Il
y a un an, 2 chercheurs recevaient le prix Nobel pour la découverte d'un
mécanisme cellulaire impliqué dans la régulation de l'expression
génétique : l'interférence ARN. Les acteurs de ce processus sont des
petites molécules d'ARN capables "d'éteindre" l'activité de gènes
cibles, y compris dans les cellules des mammifères.
Après
cette découverte, des équipes de chercheurs ont utilisé les petits ARN
interférents (ou ARNsi pour "small interfering") pour étudier les
gènes. Cette découverte ouvrait de nombreuses perspectives
thérapeutiques, car ces molécules pouvaient théoriquement bloquer
l'activité de n'importe quel gène.
Or,
au printemps 2006, une étude parue dans la revue Nature
démontrait que l'administration de ces petits acides nucléiques pouvait
s'avérer toxique et entraîner la mort.
Des
chercheurs du Massachusetts viennent de démontrer que, contrairement à
cette précédente étude, l'administration des ARNsi n'est pas dangereuse.

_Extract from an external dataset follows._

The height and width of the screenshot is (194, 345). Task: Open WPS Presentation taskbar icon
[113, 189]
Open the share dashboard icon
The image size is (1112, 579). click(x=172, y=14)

Pour cela, ils ont utilisés des ARNsi synthétisés in vitro. Par
cette méthode, ils ont obtenu la suppression de 80% de l'activité des
gènes ciblés, sans aucun effet secondaire associé et sans modification
de l'expression des micro-ARN endogènes.
Désormais,
les scientifiques peuvent reprendre le développement de stratégies
thérapeutiques fondées sur l'administration d'ARNsi.